▼
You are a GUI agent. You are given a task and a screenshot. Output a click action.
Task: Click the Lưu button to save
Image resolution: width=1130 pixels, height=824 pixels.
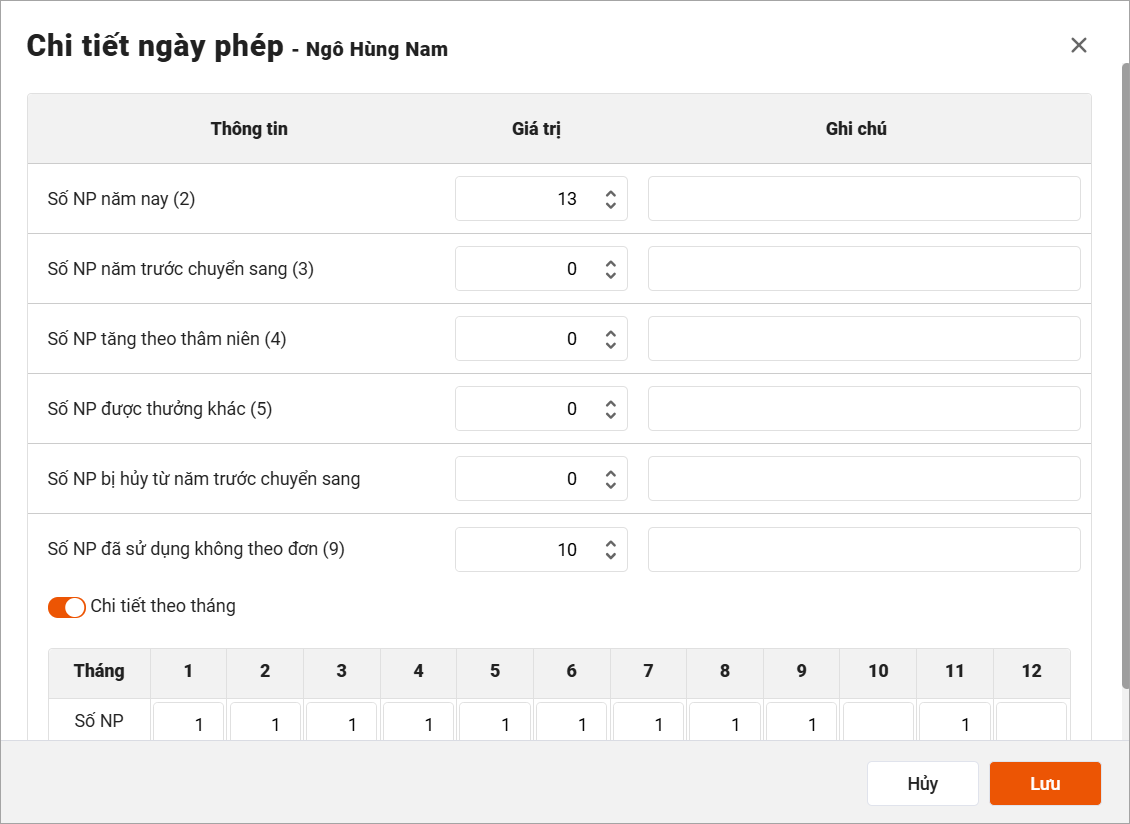(1045, 784)
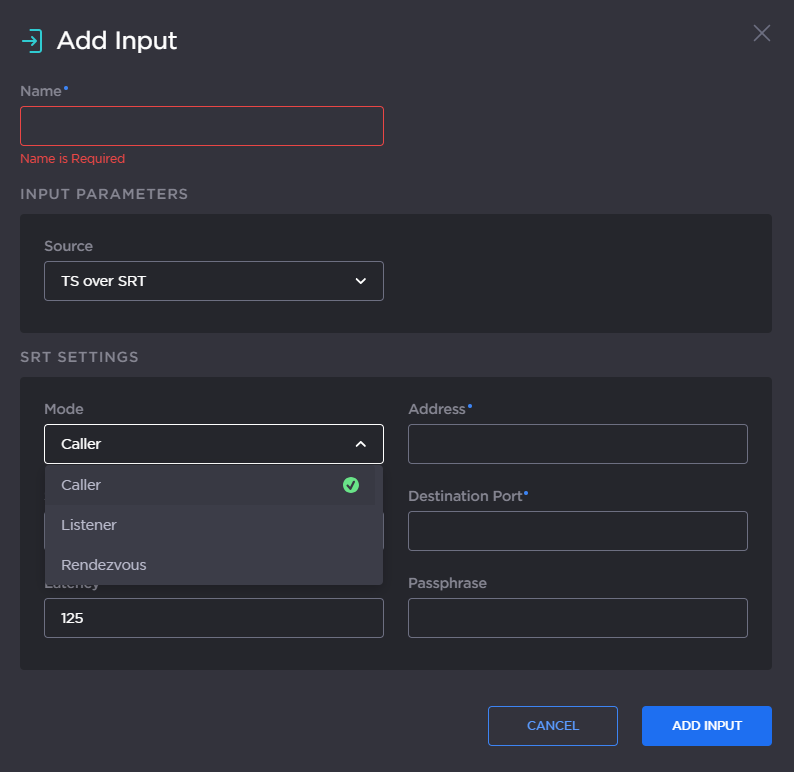Collapse the Mode dropdown using its chevron
This screenshot has height=772, width=794.
tap(361, 444)
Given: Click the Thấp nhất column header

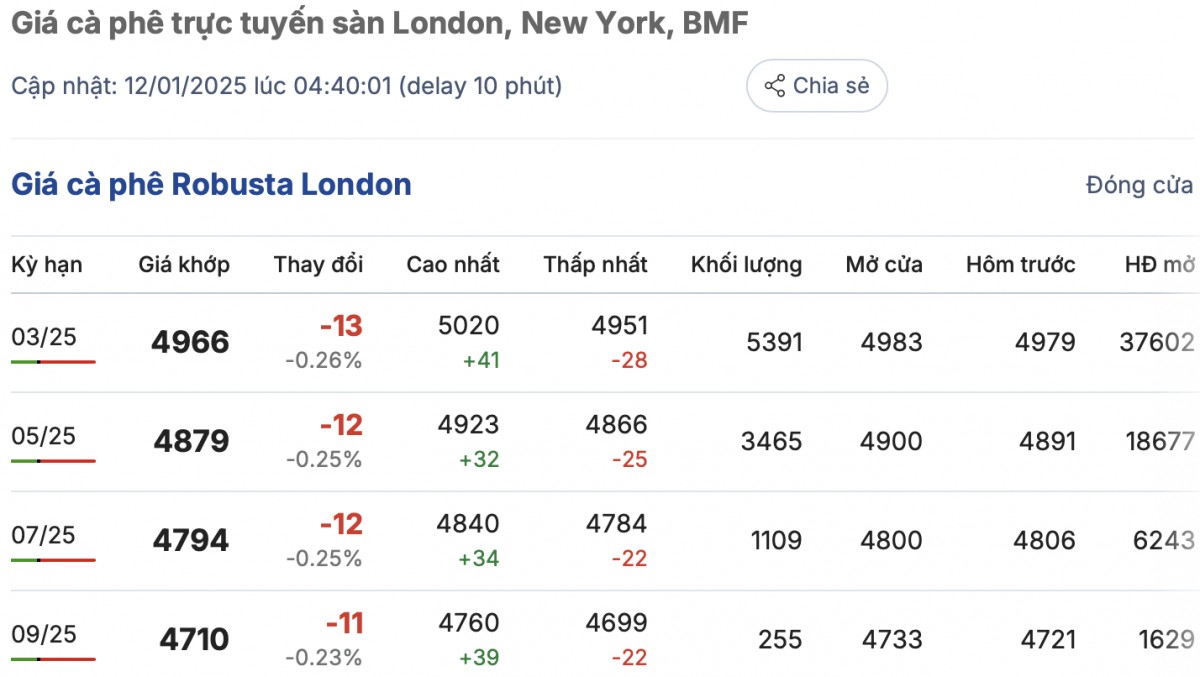Looking at the screenshot, I should pos(595,265).
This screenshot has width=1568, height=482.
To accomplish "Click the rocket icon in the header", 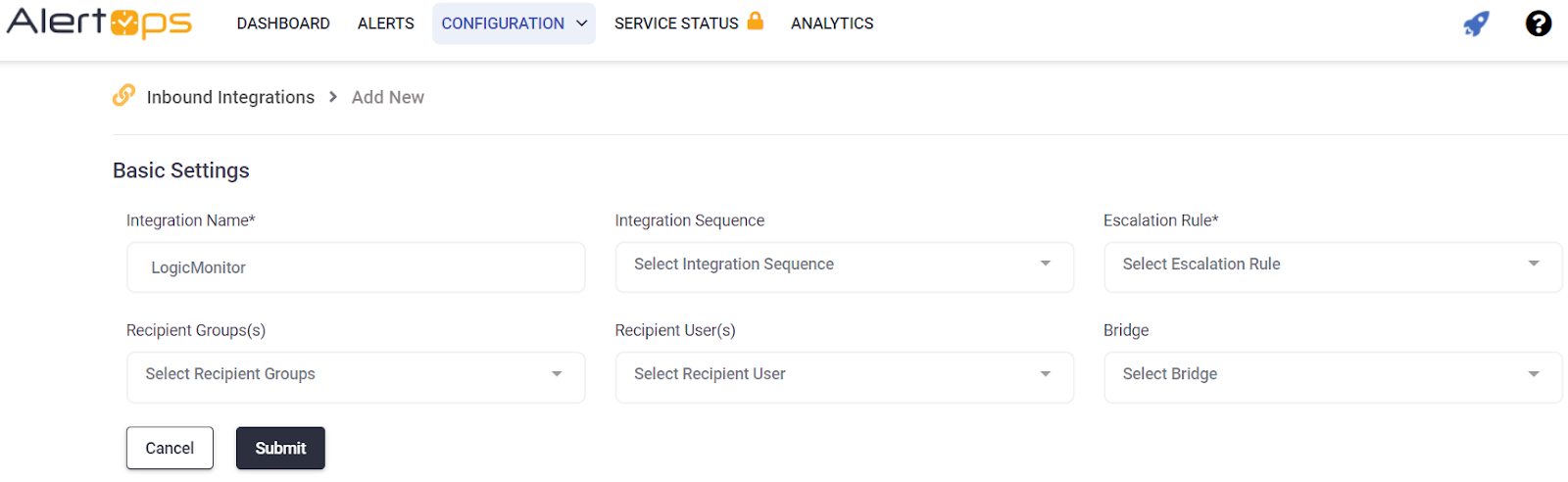I will point(1476,24).
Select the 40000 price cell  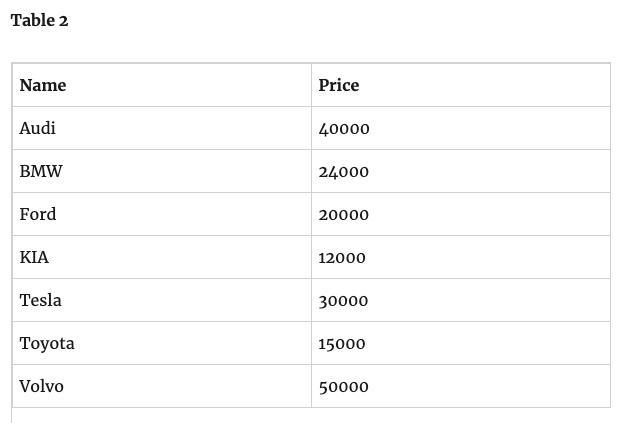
▲
# What is needed
The answer must be the lines of the entries above, written out exactly from the first through the one with "This screenshot has width=1568, height=482.", and no pictures.

# Result
You are a GUI agent. You are given a task and a screenshot. Output a click action.
Task: Click the Lưu button to save
Image resolution: width=1130 pixels, height=824 pixels.
(1045, 784)
Collapse the Mode dropdown using its chevron
This screenshot has height=772, width=794.
tap(361, 444)
Given: Click the Thấp nhất column header

Looking at the screenshot, I should pos(595,265).
This screenshot has width=1568, height=482.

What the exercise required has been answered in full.